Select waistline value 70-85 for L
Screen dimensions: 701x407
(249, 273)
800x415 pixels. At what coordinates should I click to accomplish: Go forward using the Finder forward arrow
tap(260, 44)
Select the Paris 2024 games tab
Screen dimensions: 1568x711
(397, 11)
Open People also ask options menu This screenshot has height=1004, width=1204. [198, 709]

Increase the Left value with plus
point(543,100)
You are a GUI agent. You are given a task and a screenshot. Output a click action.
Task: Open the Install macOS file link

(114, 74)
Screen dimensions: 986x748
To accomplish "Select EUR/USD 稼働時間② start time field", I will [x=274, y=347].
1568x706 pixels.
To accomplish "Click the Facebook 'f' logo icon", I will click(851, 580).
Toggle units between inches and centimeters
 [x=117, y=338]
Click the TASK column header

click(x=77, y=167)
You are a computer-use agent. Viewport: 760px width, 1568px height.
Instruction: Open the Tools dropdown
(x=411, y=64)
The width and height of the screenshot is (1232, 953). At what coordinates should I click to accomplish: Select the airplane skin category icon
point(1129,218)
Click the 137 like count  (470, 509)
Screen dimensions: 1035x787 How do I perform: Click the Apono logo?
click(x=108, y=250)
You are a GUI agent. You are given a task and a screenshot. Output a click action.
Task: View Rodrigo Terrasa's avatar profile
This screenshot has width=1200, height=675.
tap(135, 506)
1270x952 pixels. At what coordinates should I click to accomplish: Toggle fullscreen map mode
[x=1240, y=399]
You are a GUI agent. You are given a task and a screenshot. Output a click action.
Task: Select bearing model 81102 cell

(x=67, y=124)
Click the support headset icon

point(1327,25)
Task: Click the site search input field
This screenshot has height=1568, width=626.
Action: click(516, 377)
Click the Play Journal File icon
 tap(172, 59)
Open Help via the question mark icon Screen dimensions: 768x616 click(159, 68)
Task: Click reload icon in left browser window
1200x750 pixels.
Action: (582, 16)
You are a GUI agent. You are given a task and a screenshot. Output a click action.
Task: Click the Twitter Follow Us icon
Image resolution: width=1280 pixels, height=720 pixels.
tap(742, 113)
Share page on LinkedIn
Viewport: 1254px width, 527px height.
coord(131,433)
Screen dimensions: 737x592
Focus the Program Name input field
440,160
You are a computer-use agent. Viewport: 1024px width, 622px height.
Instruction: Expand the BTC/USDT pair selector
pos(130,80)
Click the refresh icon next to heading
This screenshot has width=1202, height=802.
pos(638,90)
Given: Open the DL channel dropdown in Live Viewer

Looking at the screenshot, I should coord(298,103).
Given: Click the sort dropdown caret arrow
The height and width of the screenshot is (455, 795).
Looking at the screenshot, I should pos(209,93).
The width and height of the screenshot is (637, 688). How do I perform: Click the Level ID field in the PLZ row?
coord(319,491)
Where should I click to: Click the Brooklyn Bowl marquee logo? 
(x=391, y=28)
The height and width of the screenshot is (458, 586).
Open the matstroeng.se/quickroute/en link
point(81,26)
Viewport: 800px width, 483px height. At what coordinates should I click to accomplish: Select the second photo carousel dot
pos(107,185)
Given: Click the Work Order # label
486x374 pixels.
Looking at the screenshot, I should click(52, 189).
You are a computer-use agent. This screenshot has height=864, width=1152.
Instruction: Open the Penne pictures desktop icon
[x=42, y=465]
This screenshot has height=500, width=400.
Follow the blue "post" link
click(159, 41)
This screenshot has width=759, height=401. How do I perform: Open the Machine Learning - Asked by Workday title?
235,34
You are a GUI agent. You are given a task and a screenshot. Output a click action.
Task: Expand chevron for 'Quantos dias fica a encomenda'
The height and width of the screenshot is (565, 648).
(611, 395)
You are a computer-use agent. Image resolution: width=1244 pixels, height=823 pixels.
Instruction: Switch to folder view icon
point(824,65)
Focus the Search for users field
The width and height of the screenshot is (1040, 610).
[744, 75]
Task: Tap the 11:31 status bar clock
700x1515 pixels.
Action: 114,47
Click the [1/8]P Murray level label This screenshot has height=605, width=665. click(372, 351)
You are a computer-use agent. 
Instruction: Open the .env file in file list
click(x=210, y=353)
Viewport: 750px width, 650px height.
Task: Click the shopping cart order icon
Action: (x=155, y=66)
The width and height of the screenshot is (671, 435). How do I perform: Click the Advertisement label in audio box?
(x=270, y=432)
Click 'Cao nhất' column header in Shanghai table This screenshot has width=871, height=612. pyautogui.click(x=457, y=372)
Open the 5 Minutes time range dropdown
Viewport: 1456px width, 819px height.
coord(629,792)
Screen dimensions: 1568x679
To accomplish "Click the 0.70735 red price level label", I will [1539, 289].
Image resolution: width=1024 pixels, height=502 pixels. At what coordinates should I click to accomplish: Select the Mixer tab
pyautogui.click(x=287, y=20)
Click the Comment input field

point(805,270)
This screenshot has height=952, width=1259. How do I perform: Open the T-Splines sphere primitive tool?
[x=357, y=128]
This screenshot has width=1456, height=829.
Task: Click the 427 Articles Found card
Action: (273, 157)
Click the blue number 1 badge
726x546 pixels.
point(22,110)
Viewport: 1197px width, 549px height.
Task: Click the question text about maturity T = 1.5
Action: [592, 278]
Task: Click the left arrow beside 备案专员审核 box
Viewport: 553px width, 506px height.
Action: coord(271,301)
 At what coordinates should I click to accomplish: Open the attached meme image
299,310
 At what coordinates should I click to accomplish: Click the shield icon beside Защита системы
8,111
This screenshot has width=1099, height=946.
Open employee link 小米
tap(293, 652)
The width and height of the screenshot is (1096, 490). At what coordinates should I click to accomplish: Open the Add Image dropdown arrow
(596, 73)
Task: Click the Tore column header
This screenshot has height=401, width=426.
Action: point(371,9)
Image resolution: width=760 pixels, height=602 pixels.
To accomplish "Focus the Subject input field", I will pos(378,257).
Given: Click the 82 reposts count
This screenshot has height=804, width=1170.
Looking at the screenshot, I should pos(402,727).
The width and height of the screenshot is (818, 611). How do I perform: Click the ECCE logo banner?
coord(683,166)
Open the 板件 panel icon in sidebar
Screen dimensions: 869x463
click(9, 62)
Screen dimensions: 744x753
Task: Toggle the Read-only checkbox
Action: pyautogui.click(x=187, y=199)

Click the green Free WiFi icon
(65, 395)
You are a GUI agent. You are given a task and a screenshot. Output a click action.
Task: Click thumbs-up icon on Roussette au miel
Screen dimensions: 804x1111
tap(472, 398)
════════
*WORK TO DO*
Could you reproduce all of the material above line for line, without changing anything?

*RESULT*
Select waistline value 70-85 for L
Screen dimensions: 701x407
(249, 273)
800x415 pixels. At what coordinates should I click to accomplish: Go forward using the Finder forward arrow
tap(260, 44)
Select the Paris 2024 games tab
Screen dimensions: 1568x711
(397, 11)
Open People also ask options menu This screenshot has height=1004, width=1204. [198, 709]

Increase the Left value with plus
point(543,100)
You are a GUI agent. You are given a task and a screenshot. Output a click action.
Task: Open the Install macOS file link

(114, 74)
Screen dimensions: 986x748
To accomplish "Select EUR/USD 稼働時間② start time field", I will [x=274, y=347].
1568x706 pixels.
To accomplish "Click the Facebook 'f' logo icon", I will click(851, 580).
Toggle units between inches and centimeters
 [x=117, y=338]
Click the TASK column header

click(x=77, y=167)
You are a computer-use agent. Viewport: 760px width, 1568px height.
Instruction: Open the Tools dropdown
(x=411, y=64)
The width and height of the screenshot is (1232, 953). At what coordinates should I click to accomplish: Select the airplane skin category icon
point(1129,218)
Click the 137 like count  (470, 509)
Screen dimensions: 1035x787 How do I perform: Click the Apono logo?
click(x=108, y=250)
You are a GUI agent. You are given a task and a screenshot. Output a click action.
Task: View Rodrigo Terrasa's avatar profile
This screenshot has width=1200, height=675.
tap(135, 506)
1270x952 pixels. At what coordinates should I click to accomplish: Toggle fullscreen map mode
[x=1240, y=399]
You are a GUI agent. You are given a task and a screenshot. Output a click action.
Task: Select bearing model 81102 cell

(x=67, y=124)
Click the support headset icon

point(1327,25)
Task: Click the site search input field
This screenshot has height=1568, width=626.
Action: click(516, 377)
Click the Play Journal File icon
 tap(172, 59)
Open Help via the question mark icon Screen dimensions: 768x616 click(159, 68)
Task: Click reload icon in left browser window
1200x750 pixels.
Action: (582, 16)
You are a GUI agent. You are given a task and a screenshot. Output a click action.
Task: Click the Twitter Follow Us icon
Image resolution: width=1280 pixels, height=720 pixels.
tap(742, 113)
Share page on LinkedIn
Viewport: 1254px width, 527px height.
coord(131,433)
Screen dimensions: 737x592
Focus the Program Name input field
440,160
You are a computer-use agent. Viewport: 1024px width, 622px height.
Instruction: Expand the BTC/USDT pair selector
pos(130,80)
Click the refresh icon next to heading
This screenshot has width=1202, height=802.
pos(638,90)
Given: Open the DL channel dropdown in Live Viewer

Looking at the screenshot, I should coord(298,103).
Given: Click the sort dropdown caret arrow
The height and width of the screenshot is (455, 795).
Looking at the screenshot, I should pos(209,93).
The width and height of the screenshot is (637, 688). How do I perform: Click the Level ID field in the PLZ row?
coord(319,491)
Where should I click to: Click the Brooklyn Bowl marquee logo? 
(x=391, y=28)
The height and width of the screenshot is (458, 586).
Open the matstroeng.se/quickroute/en link
point(81,26)
Viewport: 800px width, 483px height. At what coordinates should I click to accomplish: Select the second photo carousel dot
pos(107,185)
Given: Click the Work Order # label
486x374 pixels.
Looking at the screenshot, I should click(52, 189).
You are a computer-use agent. This screenshot has height=864, width=1152.
Instruction: Open the Penne pictures desktop icon
[x=42, y=465]
This screenshot has height=500, width=400.
Follow the blue "post" link
click(159, 41)
This screenshot has width=759, height=401. How do I perform: Open the Machine Learning - Asked by Workday title?
235,34
You are a GUI agent. You are given a task and a screenshot. Output a click action.
Task: Expand chevron for 'Quantos dias fica a encomenda'
The height and width of the screenshot is (565, 648).
(611, 395)
You are a computer-use agent. Image resolution: width=1244 pixels, height=823 pixels.
Instruction: Switch to folder view icon
point(824,65)
Focus the Search for users field
The width and height of the screenshot is (1040, 610).
[744, 75]
Task: Tap the 11:31 status bar clock
700x1515 pixels.
Action: 114,47
Click the [1/8]P Murray level label This screenshot has height=605, width=665. click(372, 351)
You are a computer-use agent. 
Instruction: Open the .env file in file list
click(x=210, y=353)
Viewport: 750px width, 650px height.
Task: Click the shopping cart order icon
Action: (x=155, y=66)
The width and height of the screenshot is (671, 435). How do I perform: Click the Advertisement label in audio box?
(x=270, y=432)
Click 'Cao nhất' column header in Shanghai table This screenshot has width=871, height=612. pyautogui.click(x=457, y=372)
Open the 5 Minutes time range dropdown
Viewport: 1456px width, 819px height.
coord(629,792)
Screen dimensions: 1568x679
To accomplish "Click the 0.70735 red price level label", I will [1539, 289].
Image resolution: width=1024 pixels, height=502 pixels. At what coordinates should I click to accomplish: Select the Mixer tab
pyautogui.click(x=287, y=20)
Click the Comment input field

point(805,270)
This screenshot has height=952, width=1259. How do I perform: Open the T-Splines sphere primitive tool?
[x=357, y=128]
This screenshot has width=1456, height=829.
Task: Click the 427 Articles Found card
Action: (273, 157)
Click the blue number 1 badge
726x546 pixels.
point(22,110)
Viewport: 1197px width, 549px height.
Task: Click the question text about maturity T = 1.5
Action: [592, 278]
Task: Click the left arrow beside 备案专员审核 box
Viewport: 553px width, 506px height.
Action: coord(271,301)
 At what coordinates should I click to accomplish: Open the attached meme image
299,310
 At what coordinates should I click to accomplish: Click the shield icon beside Защита системы
8,111
This screenshot has width=1099, height=946.
Open employee link 小米
tap(293, 652)
The width and height of the screenshot is (1096, 490). At what coordinates should I click to accomplish: Open the Add Image dropdown arrow
(596, 73)
Task: Click the Tore column header
This screenshot has height=401, width=426.
Action: point(371,9)
Image resolution: width=760 pixels, height=602 pixels.
To accomplish "Focus the Subject input field", I will pos(378,257).
Given: Click the 82 reposts count
This screenshot has height=804, width=1170.
Looking at the screenshot, I should pos(402,727).
The width and height of the screenshot is (818, 611). How do I perform: Click the ECCE logo banner?
coord(683,166)
Open the 板件 panel icon in sidebar
Screen dimensions: 869x463
click(9, 62)
Screen dimensions: 744x753
Task: Toggle the Read-only checkbox
Action: pyautogui.click(x=187, y=199)

Click the green Free WiFi icon
(65, 395)
You are a GUI agent. You are given a task and a screenshot. Output a click action.
Task: Click thumbs-up icon on Roussette au miel
Screen dimensions: 804x1111
tap(472, 398)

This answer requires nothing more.